### [ЗАДАНИЕ]
Оформите в виде таблицы Markdown строки от строки с "Task: Click the Stop execution square icon" до строки с "Action: (x=42, y=221)" включительно, пропустив пустые. В столбце «№» укажите порядковый номер строки, а в столбце «Строка» приведите её текст.

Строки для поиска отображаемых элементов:
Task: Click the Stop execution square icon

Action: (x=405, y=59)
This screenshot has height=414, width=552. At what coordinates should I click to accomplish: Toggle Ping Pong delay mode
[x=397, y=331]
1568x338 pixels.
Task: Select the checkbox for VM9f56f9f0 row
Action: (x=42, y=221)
--
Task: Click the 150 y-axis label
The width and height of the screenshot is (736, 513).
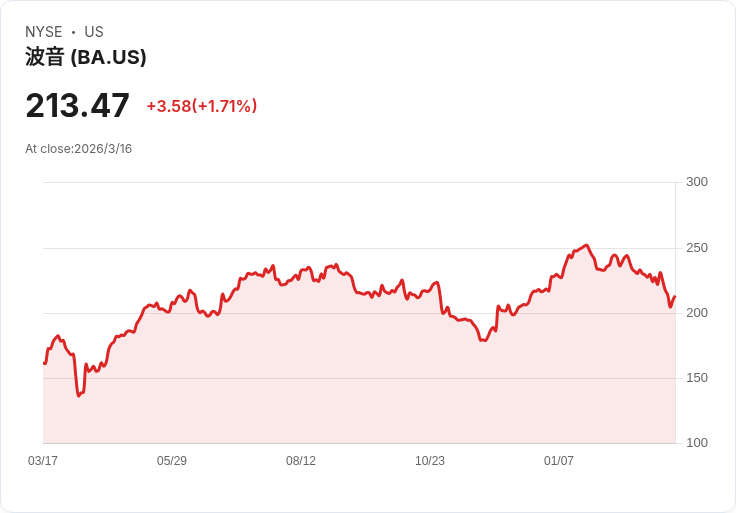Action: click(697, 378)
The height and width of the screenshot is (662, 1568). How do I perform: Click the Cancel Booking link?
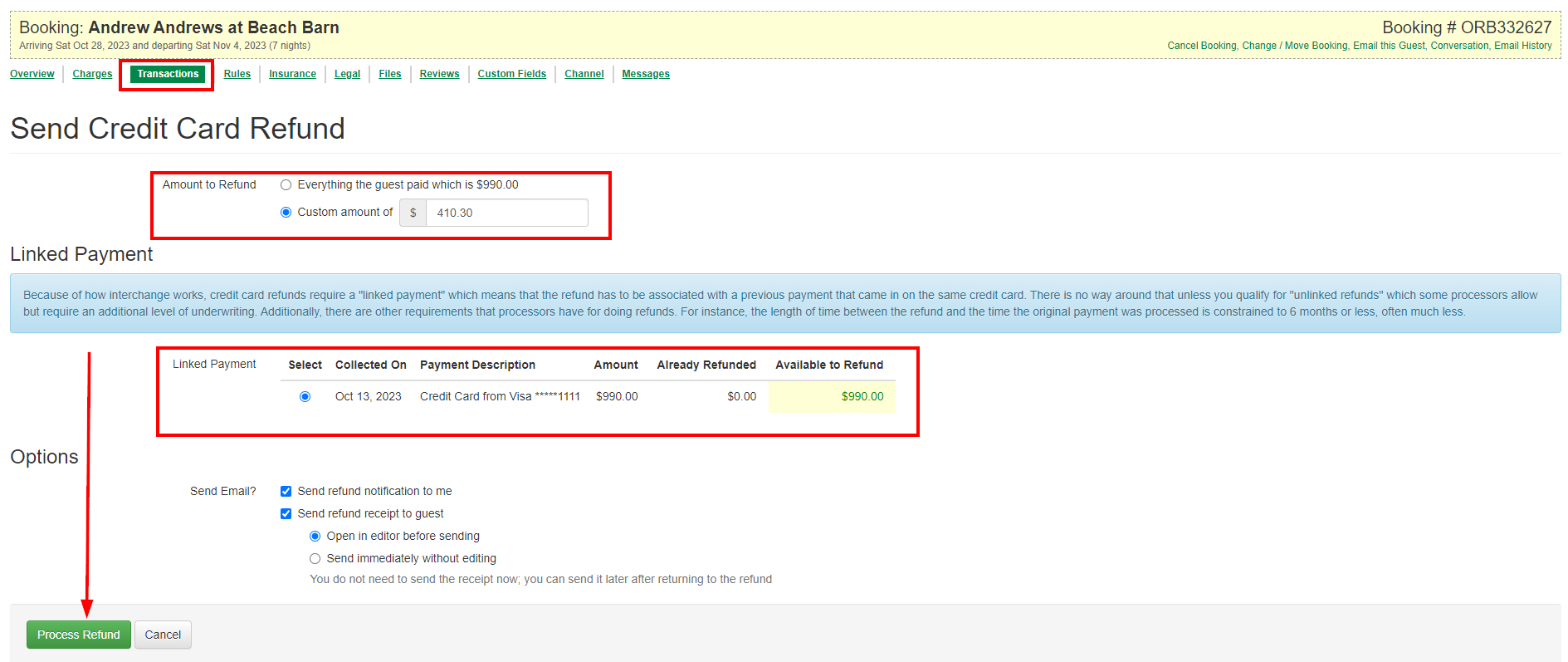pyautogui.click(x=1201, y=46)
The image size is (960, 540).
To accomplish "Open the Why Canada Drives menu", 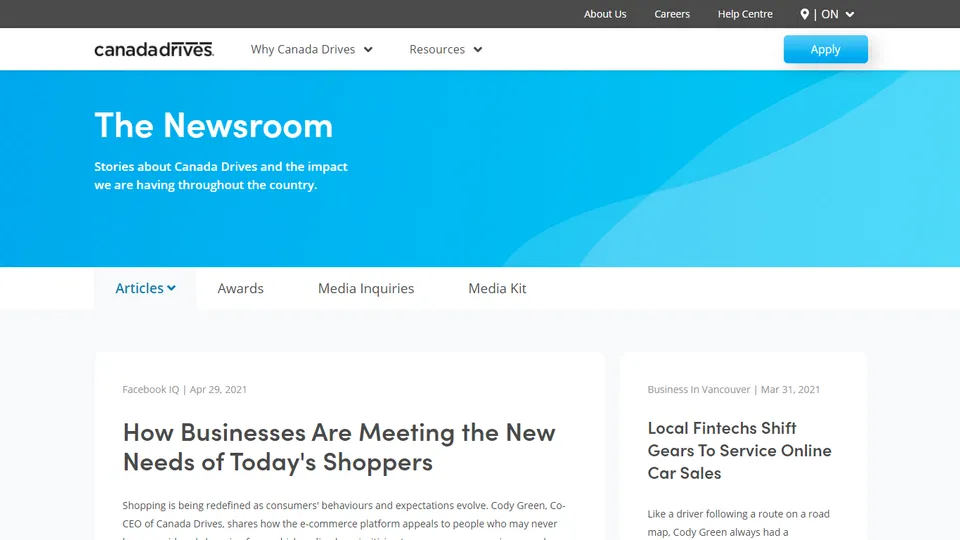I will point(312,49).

### [ПРАВИЛЬНЫЙ ОТВЕТ]
| № | Строка |
|---|---|
| 1 | Task: Click the Stop execution square icon |
| 2 | Action: (x=405, y=59) |
| 3 | This screenshot has height=414, width=552. At what coordinates should I click to accomplish: Toggle Ping Pong delay mode |
| 4 | [x=397, y=331] |
| 5 | 1568x338 pixels. |
| 6 | Task: Select the checkbox for VM9f56f9f0 row |
| 7 | Action: (x=42, y=221) |